Obesity has become a major health problem today. As much as 35% of the adult American population are obese, and it’s considered a chronic disease by health institutions like American Medical Association. One of the ways to deal with obesity is to improve metabolism. Having a faster metabolism means your body can digest and process food faster, thus giving you quick energy without leading to obesity.
However, metabolism isn’t the only factor that affects your weight. Let’s look at this relationship in more detail.
Why Do We Gain Weight?
One of the reasons we gain weight is that we consume more calories than we burn. It’s not so straightforward but for simplicity’s sake, let’s go with calories in versus calories out as the core of metabolism.
We’re exposed to calories whether we like it or not, and we take in those calories through our food, especially in desserts and beverages. The number of calories we consume can vary substantially from day to day.

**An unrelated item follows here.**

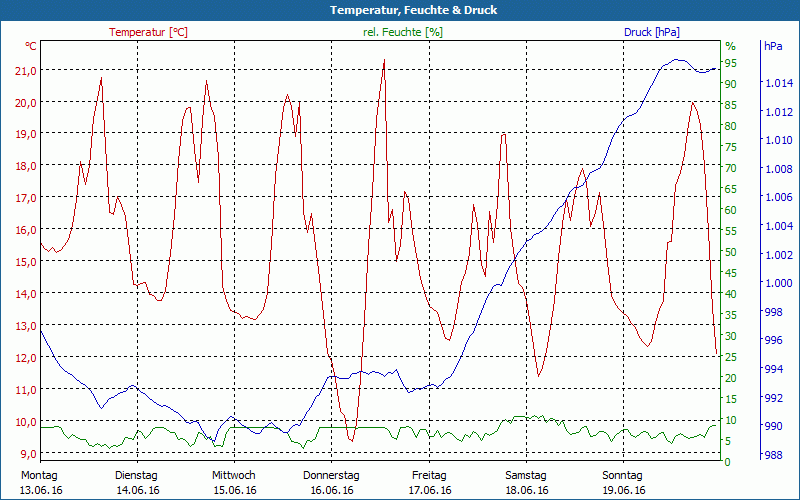Click the Dienstag 14.06.16 date label
The height and width of the screenshot is (500, 800).
(137, 482)
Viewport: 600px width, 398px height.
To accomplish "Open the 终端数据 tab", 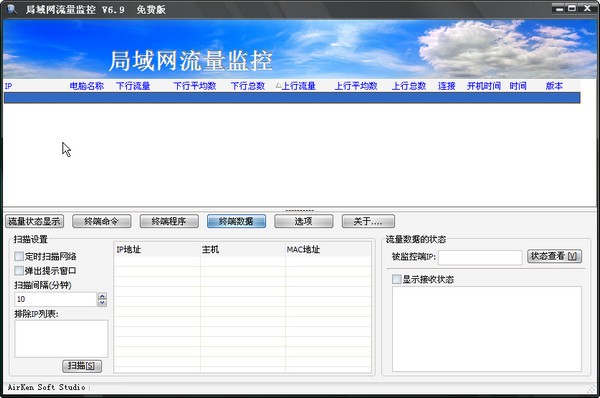I will coord(236,221).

The reason why the body may be able to use more calories than it takes in is quite simple: metabolically active tissues such as muscle tissue oxidize glucose for fuel all the time. Your body doesn’t want useless fat sitting around, so it oxidizes this fat to use as fuel.
If your body is starving for glucose, it will also take up the fatty acids that you’ve stored in adipose tissue to use as fuel. So even though you might take in fewer calories than you burn, your body still has access to enough calories to sustain you.
What else influences our weight?
The number of calories we consume vs. the number of calories we burn isn’t the only thing that influences our weight. Our bodies are complex systems that respond differently to different foods and other stimuli.
The food we consume and the way we eat affect the production and elimination of our body’s main fuel: glucose. The gut and liver can also take in more glucose than they use, so the amount of glucose the body takes in is affected by what we eat.
Influence of Hormones
The process by which we maintain stable blood sugar levels is controlled via a complicated feedback system involving your brain, hormones, nerves, genes, metabolic rate, hormones, gut motility (the speed at which food moves through your digestive tract), biochemical pathways within your cells that control cellular metabolism, hormone levels (especially insulin), and hormones that control pain tolerance or exertion tolerance (both endocrine and immune).
The role that our bodies’ hormones play is particularly fascinating. Not only does the body create its own fuel, but it also controls how much of this fuel we can store as fat and as muscle mass. Your body directly controls your metabolic rate. This may also affect your body’s weight and lead to obesity.